И все было бы с «удельной» концепцией в порядке, когда бы на следующей странице «Ивана Грозного» не содержалось нечто, напоминающее, скорее, Горского, чем Платонова: «Эта операция вывода землевладельцев получила характер массовой мобилизации служилого землевладения с явной тенденцией к тому, чтоб заменить крупное вотчинное землевладение мелким поместным землевладением». Как видим, тут уже и речи нет о княжатах и их удельных воспоминаниях. Тут все просто: царь против аристократии. И удивленный этим обстоятельством читатель находит вдруг в тех же «Очерках» другую формулировку опричнины, на этот раз почти буквально повторяющую Горского: «Опричнина... сокрушила землевладение знати в том виде, как оно существовало из старины».
Конечно, теперь мы знаем, что Платонов не зря так отчаянно метался между «удельным» и «государственным» объяснениями опричнины. На самом деле «научные исследования последних десятилетий», так радовавшие историка, вовсе не снабдили его данными для подкрепления его гипотезы, которую он неосторожно представил читателю в качестве безусловного факта. Когда за проверку платоновской гипотезы взялся такой мощный и скрупулезный исследователь, как С.Б. Веселовский, пришел он к выводу для нее убийственному. Она оказалась фикцией.
Если М. Н. Покровский, пытаясь опереться на Платонова, характеризовал его как «одного из осторожнейших в своих выводах русских историков», то заключение Веселовского было противоположным: «в погоне за эффектностью и выразительностью лекций С. Ф. Платонов отказался от присущей ему осторожности мысли и языка и дал концепцию политики царя Ивана... переполненную промахами и фактически неверными положениями». Далее, прямо именуя интерпретацию Платонова «мнимо-научной» и даже «обходным маневром реабилитации монархизма», Веселовский мрачно констатирует, что «направленность опричнины против старого землевладения удельных княжат следует признать сплошным недоразумением». Это уничтожающее заключение полностью разделяет крупнейший (после А. А. Зимина) знаток опричнины Р. Г. Скрынников: «опричнина не была специальной антиудельной мерой... Ни царь Иван, ни его опричная дума никогда не выступали последовательными противниками удельного землевладения».
Все это, однако, стало ясно лишь много десятилетий спустя.
Для Покровского, ревизовавшего в начале века русскую историю под углом зрения марксизма и нуждавшегося поэтому в экономическом объяснении всего на свете, гипотеза Платонова была даром небес. Ибо тот первым изобразил опричную драму не как бессодержательную схватку «нового» со «старым», но как воплощение классовой борьбы и неукротимого экономического прогресса.
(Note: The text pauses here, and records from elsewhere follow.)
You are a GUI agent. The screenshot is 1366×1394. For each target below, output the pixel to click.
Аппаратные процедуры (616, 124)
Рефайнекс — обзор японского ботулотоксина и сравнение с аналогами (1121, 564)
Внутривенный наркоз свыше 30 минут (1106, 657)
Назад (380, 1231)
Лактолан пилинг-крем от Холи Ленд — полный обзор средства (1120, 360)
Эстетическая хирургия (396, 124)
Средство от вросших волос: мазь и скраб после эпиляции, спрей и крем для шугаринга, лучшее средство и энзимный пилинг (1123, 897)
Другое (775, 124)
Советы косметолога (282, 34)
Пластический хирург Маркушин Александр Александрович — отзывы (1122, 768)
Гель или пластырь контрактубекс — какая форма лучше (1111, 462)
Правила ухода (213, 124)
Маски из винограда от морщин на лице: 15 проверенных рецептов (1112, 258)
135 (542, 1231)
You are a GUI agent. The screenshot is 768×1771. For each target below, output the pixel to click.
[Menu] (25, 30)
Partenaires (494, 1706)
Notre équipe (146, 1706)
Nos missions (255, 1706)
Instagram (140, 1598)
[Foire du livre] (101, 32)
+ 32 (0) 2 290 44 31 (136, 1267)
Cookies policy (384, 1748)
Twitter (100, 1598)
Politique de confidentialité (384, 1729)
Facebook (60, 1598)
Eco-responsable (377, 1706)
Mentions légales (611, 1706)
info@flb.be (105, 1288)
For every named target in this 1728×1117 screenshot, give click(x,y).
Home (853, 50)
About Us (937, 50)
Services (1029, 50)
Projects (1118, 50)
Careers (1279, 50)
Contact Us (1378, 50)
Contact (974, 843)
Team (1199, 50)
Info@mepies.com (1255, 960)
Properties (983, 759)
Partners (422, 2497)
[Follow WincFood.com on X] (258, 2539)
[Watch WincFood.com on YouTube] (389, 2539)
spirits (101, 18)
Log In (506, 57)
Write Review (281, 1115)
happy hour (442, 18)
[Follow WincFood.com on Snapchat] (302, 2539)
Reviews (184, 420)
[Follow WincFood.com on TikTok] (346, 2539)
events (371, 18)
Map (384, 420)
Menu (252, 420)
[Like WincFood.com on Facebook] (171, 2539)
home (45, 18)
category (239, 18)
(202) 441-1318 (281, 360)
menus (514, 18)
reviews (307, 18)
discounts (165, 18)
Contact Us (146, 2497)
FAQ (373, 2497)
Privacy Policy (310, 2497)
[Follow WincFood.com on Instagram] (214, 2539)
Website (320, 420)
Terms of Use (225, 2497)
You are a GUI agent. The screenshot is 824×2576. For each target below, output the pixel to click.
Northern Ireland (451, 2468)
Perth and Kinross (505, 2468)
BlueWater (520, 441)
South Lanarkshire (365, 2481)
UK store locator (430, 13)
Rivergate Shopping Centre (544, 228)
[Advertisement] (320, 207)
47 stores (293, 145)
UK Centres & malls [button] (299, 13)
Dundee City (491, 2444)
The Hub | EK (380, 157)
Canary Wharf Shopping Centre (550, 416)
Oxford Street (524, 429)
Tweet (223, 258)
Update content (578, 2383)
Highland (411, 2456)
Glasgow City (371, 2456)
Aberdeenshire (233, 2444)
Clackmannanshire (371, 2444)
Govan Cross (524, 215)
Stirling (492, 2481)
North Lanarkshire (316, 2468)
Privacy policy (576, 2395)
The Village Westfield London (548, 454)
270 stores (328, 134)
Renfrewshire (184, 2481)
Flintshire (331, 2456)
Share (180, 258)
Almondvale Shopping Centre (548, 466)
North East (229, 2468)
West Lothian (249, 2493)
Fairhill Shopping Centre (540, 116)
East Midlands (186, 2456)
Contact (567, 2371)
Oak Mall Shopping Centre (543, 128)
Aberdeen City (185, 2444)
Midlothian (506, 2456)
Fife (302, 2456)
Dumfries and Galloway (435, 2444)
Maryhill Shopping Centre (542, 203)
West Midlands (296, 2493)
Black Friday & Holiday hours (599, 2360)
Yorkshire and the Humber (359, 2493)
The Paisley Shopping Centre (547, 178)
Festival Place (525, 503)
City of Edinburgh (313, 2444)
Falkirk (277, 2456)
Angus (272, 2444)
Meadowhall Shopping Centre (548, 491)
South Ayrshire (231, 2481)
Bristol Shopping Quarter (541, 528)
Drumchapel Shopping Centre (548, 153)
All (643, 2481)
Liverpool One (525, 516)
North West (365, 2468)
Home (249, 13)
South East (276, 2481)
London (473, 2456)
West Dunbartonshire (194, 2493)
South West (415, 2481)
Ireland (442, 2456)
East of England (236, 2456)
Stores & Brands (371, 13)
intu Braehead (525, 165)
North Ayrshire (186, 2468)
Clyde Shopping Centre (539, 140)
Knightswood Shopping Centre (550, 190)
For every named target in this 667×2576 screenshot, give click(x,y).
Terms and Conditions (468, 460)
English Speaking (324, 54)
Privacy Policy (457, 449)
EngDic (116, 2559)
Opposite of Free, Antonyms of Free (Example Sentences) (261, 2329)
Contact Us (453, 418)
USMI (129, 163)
А прогресс, он что — он, согласно знаменитой марксовой метафоре, подобен языческому идолу, который не желает пить нектар иначе, как из черепов убитых им врагов. Прогресс связан с нравственными издержками: лес рубят, щепки летят.
Если либерал Кавелин не постыдился использовать моду на «прогресс государственности» для оправдания опричнины в XIX веке, то чего было стесняться марксистскому либералу Покровскому, используя моду века XX на «экономический прогресс»? Опираясь на гипотезу Платонова, он создал то, что я бы назвал экономической апологией опричнины.
Создал в тот самый момент, когда царь Иван безвозвратно, казалось, удалялся из политической реальности в темное Средневековье, к которому и принадлежал. Именно в этот момент и обрела вдруг его опричнина вполне рациональное марксистское оправдание. Она больше не выглядела бесцельной. Она исполняла в русской истории совершенно необходимую функцию, разрушая княжеские латифундии и открывая тем самым дорогу «прогрессивному экономическому типу помещичьего землевладения», который нес с собою замену натуральных повинностей товарно-денежными отношениями. Царь Иван неожиданно оказался орудием марксистского Провидения, то бишь всемогущего Базиса.
И что против этого были интеллигентские спекуляции Ключевского о борьбе абсолютной монархии с аристократическим персоналом? Что возмущенное нравственное чувство Соловьева? Бессильные «надстроечные» сентименты. Так вознесенный на пьедестал экономического детерминизма снова подвергся реабилитации Царь-Мучитель.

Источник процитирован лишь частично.